Businesses ‘still falling short’ with basic security practices

Image credit: iStockphoto

A significant number of businesses are still failing to implement and enforce basic security policies relating to passwords and authentication practices, despite the threat of higher consequences for data breaches.

This is according to new research conducted by the Ponemon Institute on behalf of authentication hardware provider Yubicio. It revealed that while firms have become more concerned about the privacy of their personal data, many people are still failing to follow best practices for data protection and privacy.
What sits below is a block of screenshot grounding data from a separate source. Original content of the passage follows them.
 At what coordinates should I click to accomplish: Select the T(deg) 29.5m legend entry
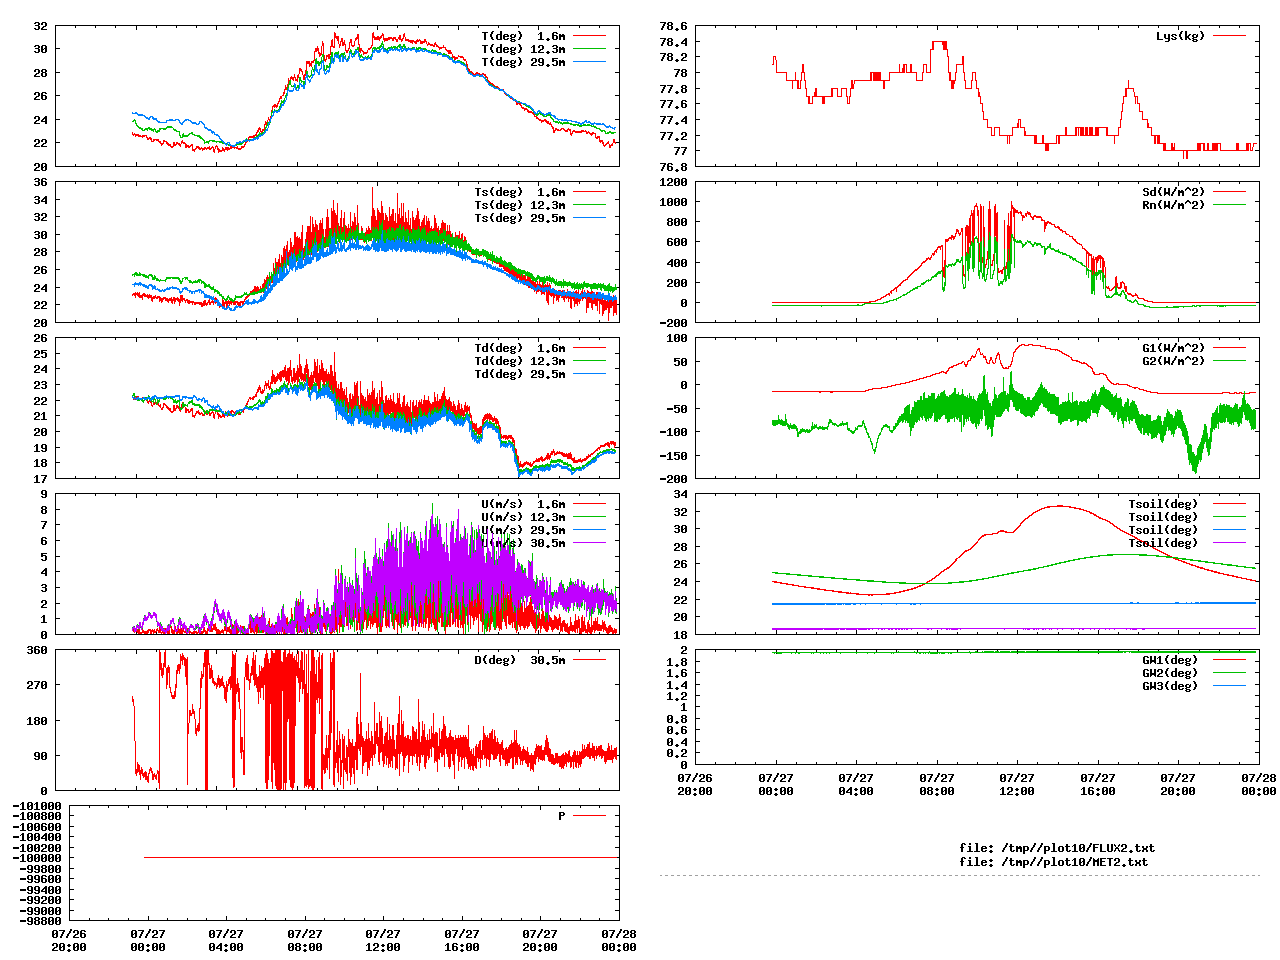coord(523,62)
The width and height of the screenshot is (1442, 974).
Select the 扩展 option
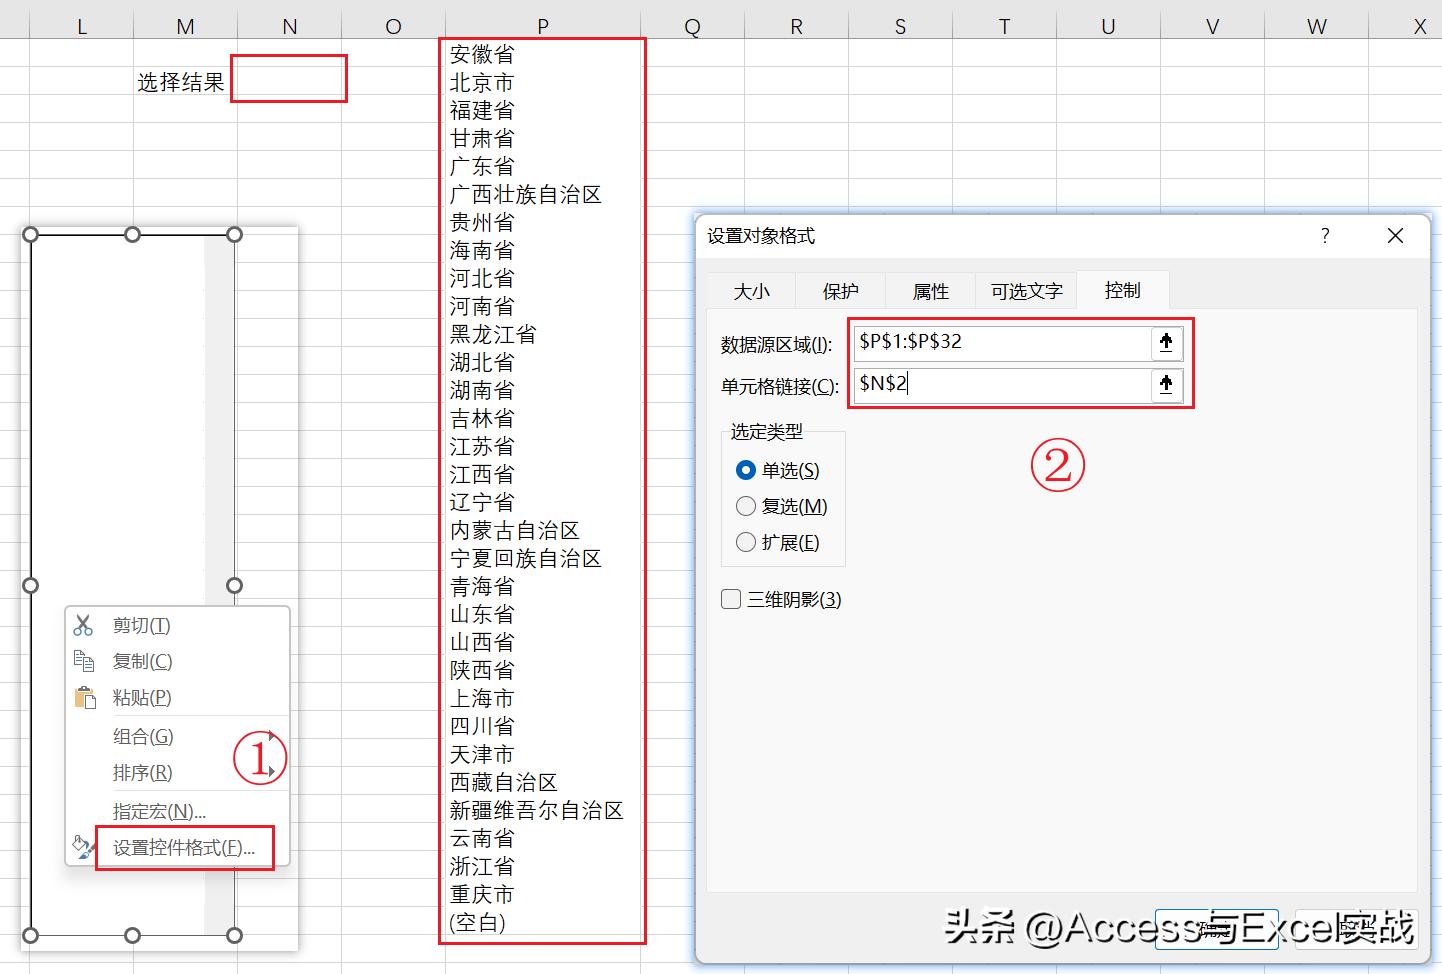click(746, 542)
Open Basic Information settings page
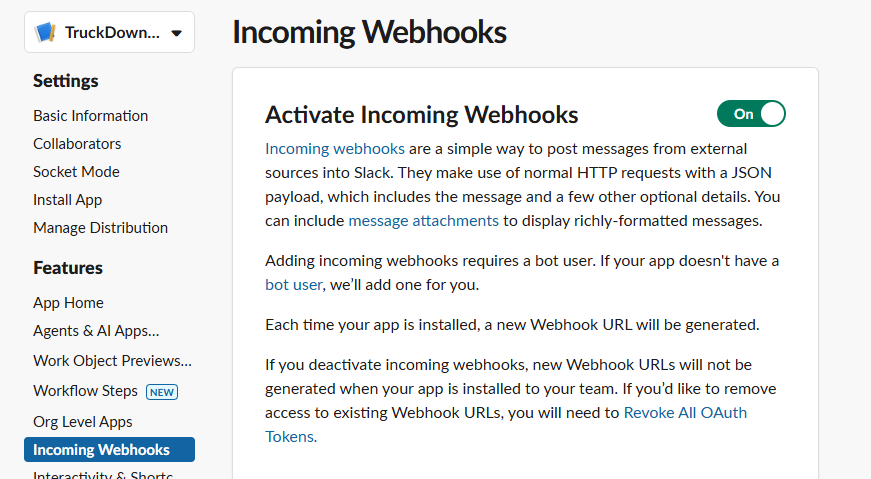871x479 pixels. pyautogui.click(x=90, y=116)
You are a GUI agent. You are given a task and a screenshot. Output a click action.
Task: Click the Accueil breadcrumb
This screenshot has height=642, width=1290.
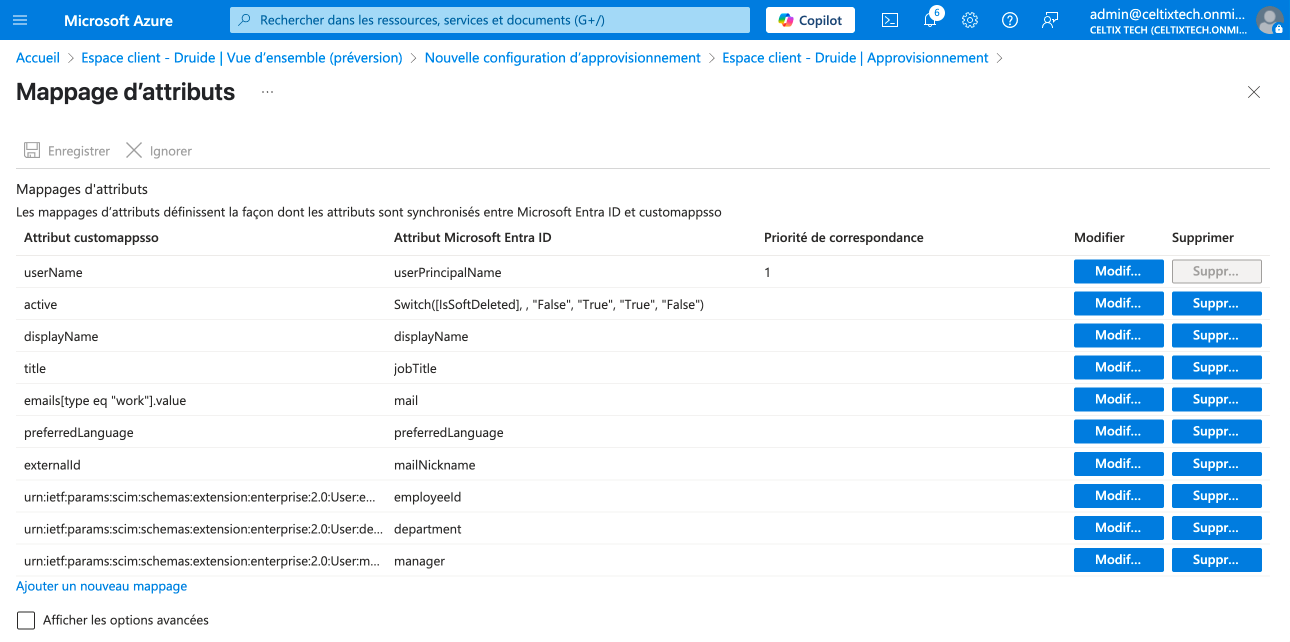click(x=38, y=58)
For example, more than two-thirds of employees (69 per cent) admit to sharing passwords for sensitive accounts and applications with their colleagues, while more than half of respondents (51 per cent) reuse login details across their business and/or personal accounts, with the average user rotating between five passwords.

Tools such as two-factor authentication (2FA) that can strengthen the security of applications and reduce the reliance on easily-mismanaged passwords are also not widely used. Only one in three respondents use any form of 2FA in their personal accounts, while 45 per cent do not use it at work.

Stina Ehrensvard, chief executive and founder of Yubico, said that while passwords have been the primary method of protecting sensitive data for decades, the research highlights some of the difficulties associated with proper password hygiene.

She added: "With every new password breach that we see, it's become increasingly clear that new security approaches are needed to help individuals manage and protect their accounts both personally and professionally."

This is likely to become even more important as the number of phishing attacks looking to steal sensitive authentication data increases.

The study found more than half of respondents (51 per cent) have experienced a phishing attack in their personal life, while 44 per cent encountered one at work. However, while phishing attacks are occurring on a frequent basis, 57 per cent of respondents who have experienced a phishing attack have not changed their password behaviours.